Lao Tsu writes. “The greatest virtue is to follow the Tao and the Tao alone.” The problem is that the Tao is elusive, intangible, dim, and dark. Yet it is also contains within it image, form, and essence. In other words, it is all of Being. As Lao Tsu says, “This essence is very real, and therein lies faith.”
Virtue is the subject of many a lofty speech or writing in the history of human thought. For the Greeks and select others throughout the history of Western philosophy, it is the core subject of the study of Philosophy in general. In fact, I’d be willing to argue that it is an essential topic for any philosophical system. Western philosophy has lost track of this simple fact, and thus has become marginalized to the subject of specialists with little practical impact on the rest of human knowledge and culture.
In my marginal notes in my copy of the Tao Te Ching from Ben Wren’s Zen class, I have a partial quote from Confucius which I was able to track down in full here. Here’s the relevant passage:
The Master said, “If the people are governed by laws and punishment is used to maintain order, they will try to avoid the punishment but have no sense of shame. If they are governed by virtue and rules of propriety [ritual] are used to maintain order, they will have a sense of shame and will become good as well.”
Ji Kang Zi asked Confucius about government, saying, “What do you say to killing those who are unprincipled [i.e., the immoral] for the good of those who are principled?” Confucius replied, “Sir, in carrying on your government, why should you use killing at all? Let your obvious desires be for what is good, and the people will be good. The relation between superiors and inferiors is like that between the wind and the grass: the grass is bound to bend when the wind blows across it.”

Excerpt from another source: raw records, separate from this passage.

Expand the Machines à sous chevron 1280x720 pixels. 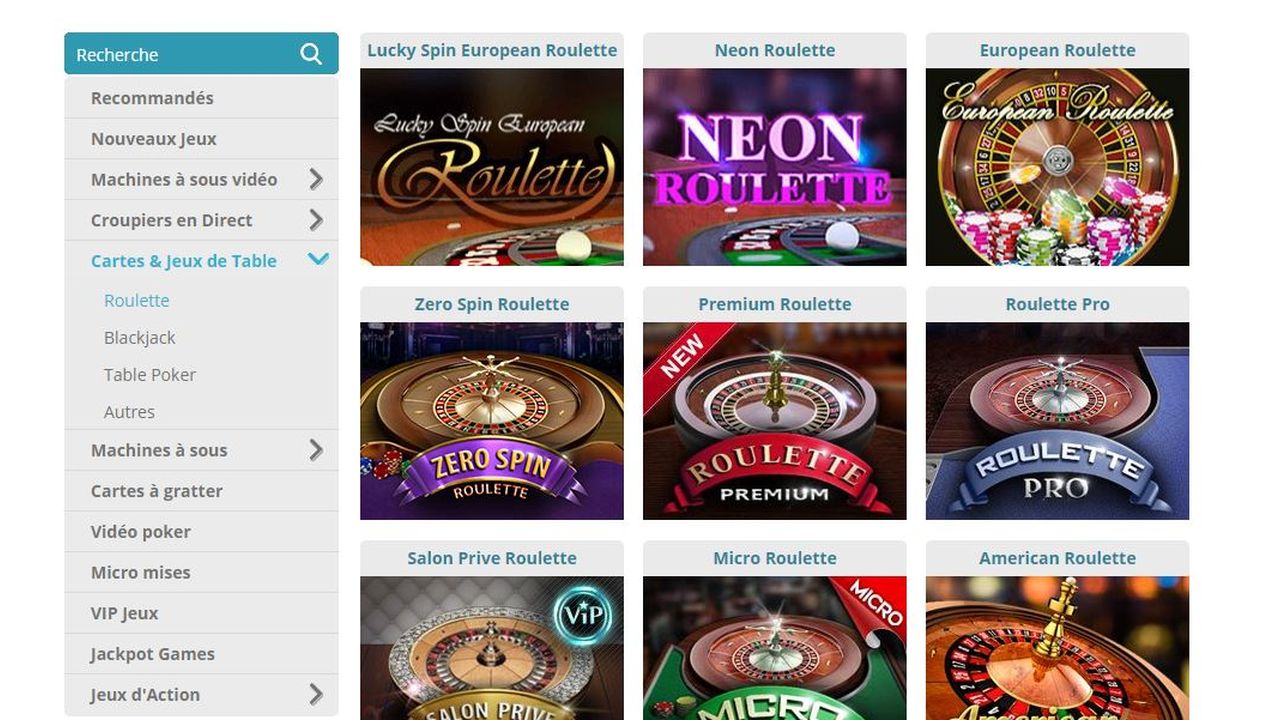[x=316, y=450]
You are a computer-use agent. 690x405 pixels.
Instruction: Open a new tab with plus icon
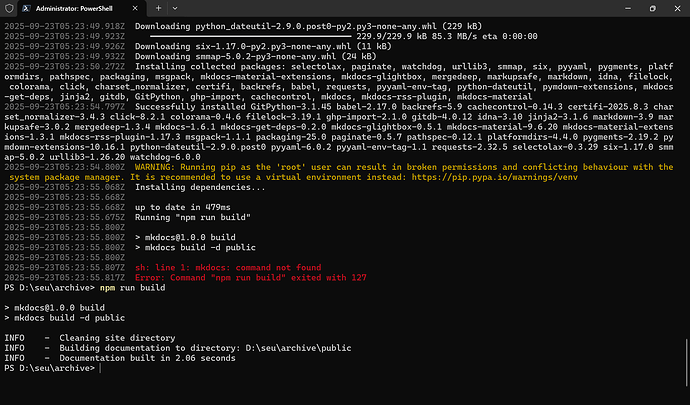[158, 8]
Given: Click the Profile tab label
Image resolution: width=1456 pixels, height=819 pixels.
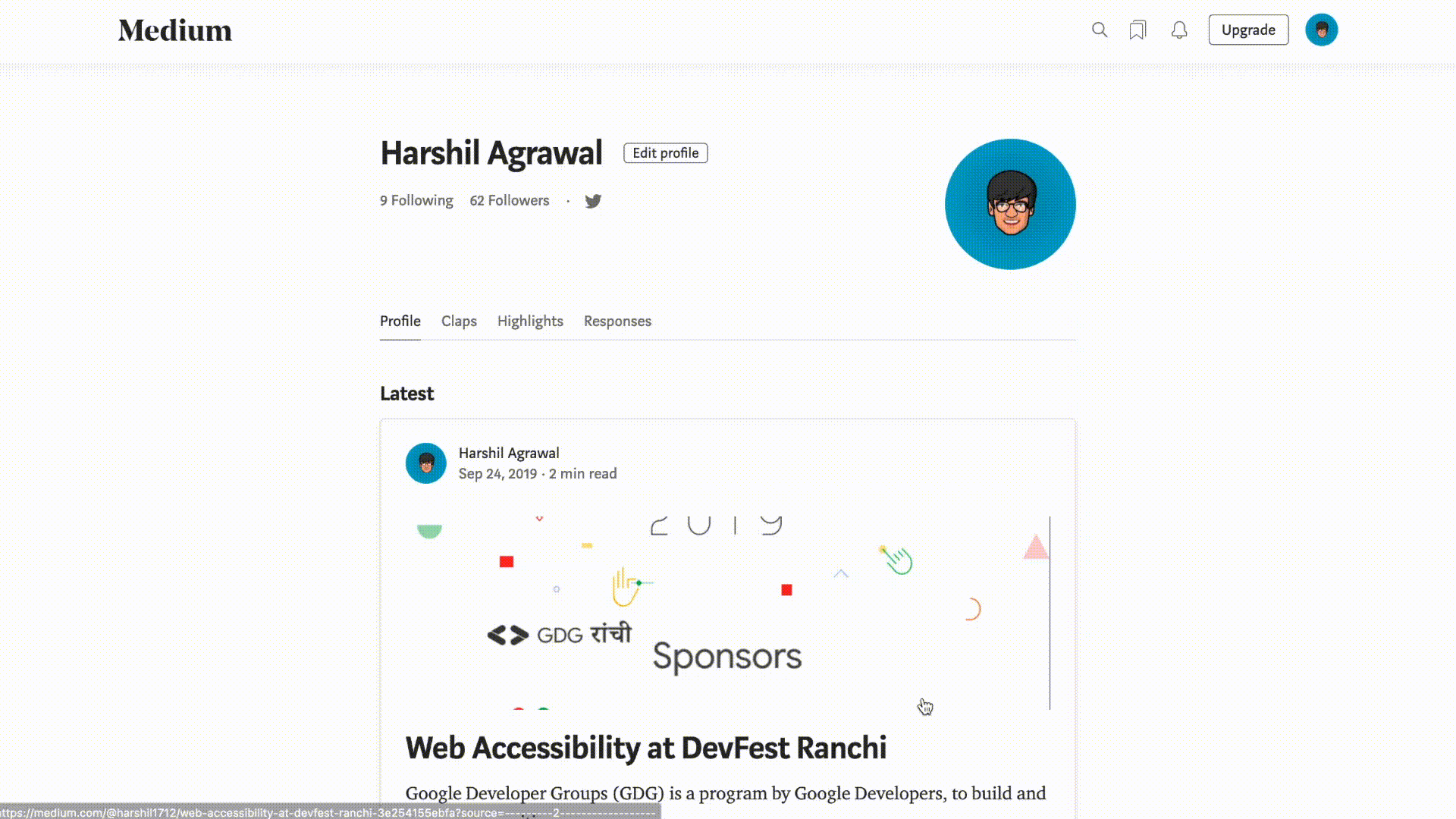Looking at the screenshot, I should [x=400, y=321].
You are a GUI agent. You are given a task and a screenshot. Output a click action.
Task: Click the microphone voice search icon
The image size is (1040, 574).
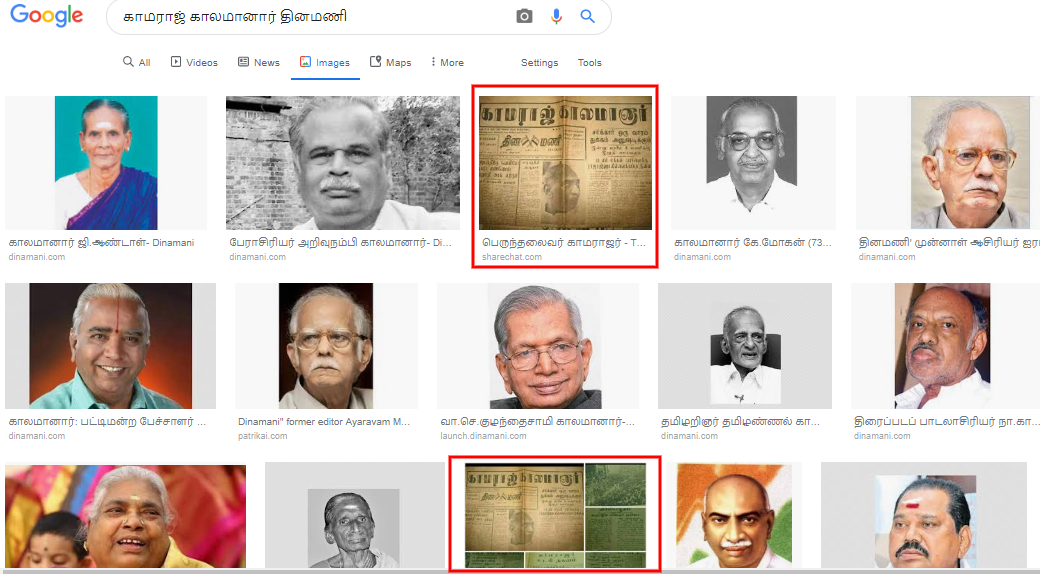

Thus, for Confucius, the virtuous are like the wind, the unvirtuos like the grass, always subject to the overwhelming strength of the virtuous. The greatest virtue is to follow the Tao and the Tao alone. As Confucius argues, when one internalizes a principle, one is governed by virtue and not some external threat of punishment. Virtue becomes the image, form, and essence of one who has internalized the principle – this just is The Way (Tao).